Ministerstwo Zdrowia od kilku miesięcy sygnalizuje, że rynek dystrybucji farmaceutycznej to jeden z priorytetów wśród szykowanych reform. Podczas panelu na Forum Ekonomicznym w Krynicy wiceminister Krzysztof Łanda mówił, że rozważane są nowe rozwiązania. W grę wchodzi nawet ograniczenie liczby punktów sprzedających leki refundowane, ale analizy są ciągle na wstępnym etapie.
– W resorcie trwają wstępne prace koncepcyjne nad zmianą systemu obrotu detalicznego produktami leczniczymi. Prowadzone są różnego rodzaju analizy rynku farmaceutycznego – mówi Milena Kruszewska, rzecznik ministra zdrowia. – Udzielenie jakichkolwiek informacji dotyczących wprowadzanych zmian na rynku będzie możliwe dopiero po podjęciu ostatecznych rozstrzygnięć – dodała.
Z perspektywy klienta interesujące są wątki cenowe. Z raportu Fundacji Republikańskiej wynika, że leki w sieciach są tańsze nawet o kilkadziesiąt procent w stosunku do średniej w punktach indywidualnych. Do tego apteki sieciowe mają średnio o jedną trzecią szerszy asortyment.

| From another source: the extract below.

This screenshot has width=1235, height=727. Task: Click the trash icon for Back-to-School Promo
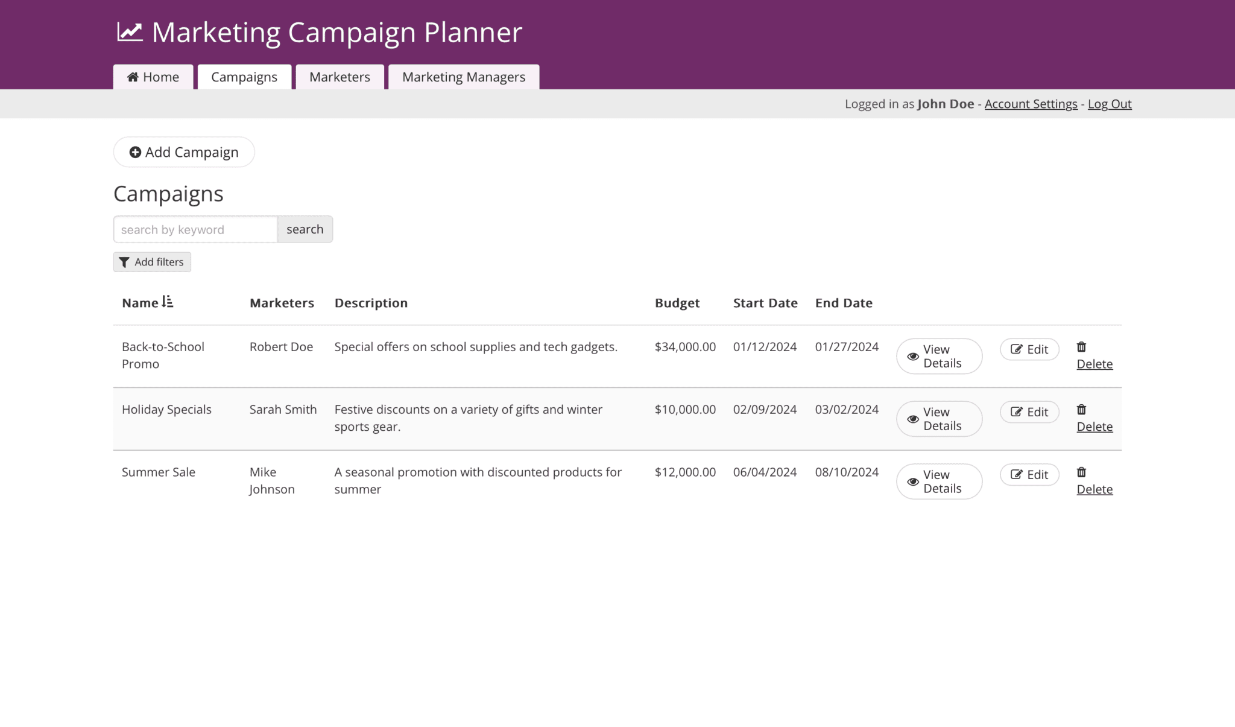(x=1081, y=346)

Naczelna Izba Aptekarska kwestionuje te wyliczenia, zwracając uwagę, że sieci obniżają ceny także w efekcie szkodliwych dla rynku programów lojalnościowych czy akcji lek za grosz, niemniej także resort zdrowia widzi pozytywy płynące z konkurencji. – Sieci powodują to, że ceny asortymentu pozarefundacyjnego są utrzymywane na niskim poziomie – mówił minister Krzysztof Łanda.
Miejsce dla wszystkich
– Na rynku jest miejsce dla wszystkich. Można zastanowić się nad uruchomieniem sytemu wsparcia dla aptek gorzej radzących sobie z ostrą konkurencją na rynku – dodaje Marcin Piskorski, prezes Związku Pracodawców Aptecznych PharmaNET.